Task prompt:
Below is a listing; return it in full, exactly as it appears.

Source records:
--- START ---

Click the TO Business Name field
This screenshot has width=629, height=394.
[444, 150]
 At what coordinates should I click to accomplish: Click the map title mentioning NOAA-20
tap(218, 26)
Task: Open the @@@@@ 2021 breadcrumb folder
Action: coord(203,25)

--- END ---

Solution below:
Click the TO Business Name field
This screenshot has width=629, height=394.
[444, 150]
 At what coordinates should I click to accomplish: Click the map title mentioning NOAA-20
tap(218, 26)
Task: Open the @@@@@ 2021 breadcrumb folder
Action: coord(203,25)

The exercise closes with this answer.